**Materials provided:**
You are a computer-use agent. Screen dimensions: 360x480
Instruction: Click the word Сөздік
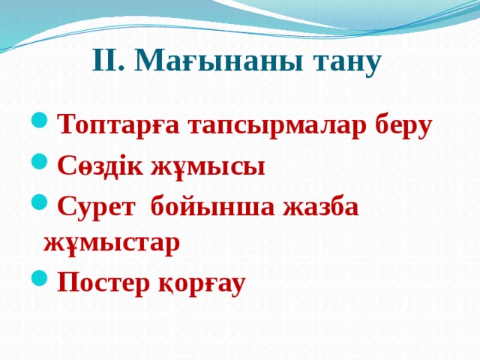click(x=104, y=165)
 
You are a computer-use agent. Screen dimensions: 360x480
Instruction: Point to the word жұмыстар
click(x=112, y=244)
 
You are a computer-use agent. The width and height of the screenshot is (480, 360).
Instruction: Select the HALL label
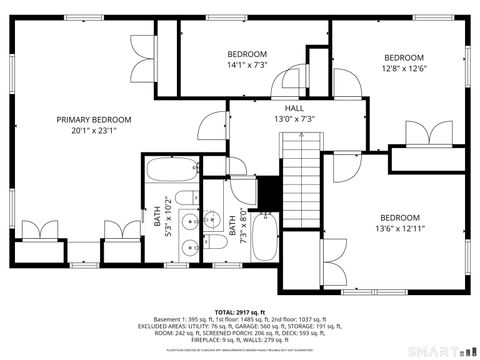[294, 108]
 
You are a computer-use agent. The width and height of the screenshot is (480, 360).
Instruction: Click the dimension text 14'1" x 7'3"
[246, 65]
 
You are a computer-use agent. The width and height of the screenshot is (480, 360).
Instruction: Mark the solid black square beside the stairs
[267, 188]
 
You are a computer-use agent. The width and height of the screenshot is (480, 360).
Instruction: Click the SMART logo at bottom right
[440, 351]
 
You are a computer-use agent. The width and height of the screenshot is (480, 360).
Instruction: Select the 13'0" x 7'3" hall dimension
[294, 119]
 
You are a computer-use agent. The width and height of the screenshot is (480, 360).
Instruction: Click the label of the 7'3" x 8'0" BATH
[231, 225]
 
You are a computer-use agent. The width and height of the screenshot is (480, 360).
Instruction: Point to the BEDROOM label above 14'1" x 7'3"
[246, 54]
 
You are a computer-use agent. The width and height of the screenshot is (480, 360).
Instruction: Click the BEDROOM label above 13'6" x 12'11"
[399, 217]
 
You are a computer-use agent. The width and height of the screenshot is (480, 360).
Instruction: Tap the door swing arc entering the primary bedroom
[208, 127]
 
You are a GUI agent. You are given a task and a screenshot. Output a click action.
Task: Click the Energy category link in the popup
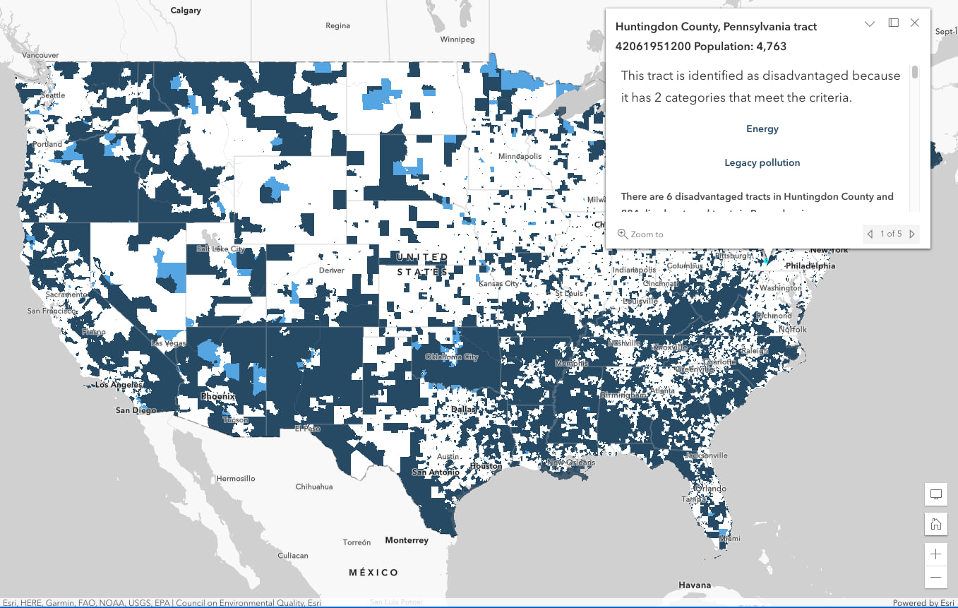pos(762,129)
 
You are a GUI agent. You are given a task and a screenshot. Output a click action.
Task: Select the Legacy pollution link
pos(762,162)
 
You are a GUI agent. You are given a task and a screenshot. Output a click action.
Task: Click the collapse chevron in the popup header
pos(870,23)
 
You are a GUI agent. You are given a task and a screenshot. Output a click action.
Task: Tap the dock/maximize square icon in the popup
pos(893,23)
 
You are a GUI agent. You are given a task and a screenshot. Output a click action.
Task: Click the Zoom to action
pos(640,234)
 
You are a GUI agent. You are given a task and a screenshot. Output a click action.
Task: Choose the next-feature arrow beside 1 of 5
pos(912,234)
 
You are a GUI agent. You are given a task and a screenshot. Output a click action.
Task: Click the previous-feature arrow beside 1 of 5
pos(870,234)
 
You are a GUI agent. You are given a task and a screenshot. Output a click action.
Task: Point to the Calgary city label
pos(186,11)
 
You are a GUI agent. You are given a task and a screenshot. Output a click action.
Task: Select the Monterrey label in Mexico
pos(407,540)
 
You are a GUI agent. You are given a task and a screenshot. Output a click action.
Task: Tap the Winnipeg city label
pos(457,40)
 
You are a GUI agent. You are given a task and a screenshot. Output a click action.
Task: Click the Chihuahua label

**What is needed:** Count the lines in the entries above that contain the word "beside". Give only the number.

**Solution:** 3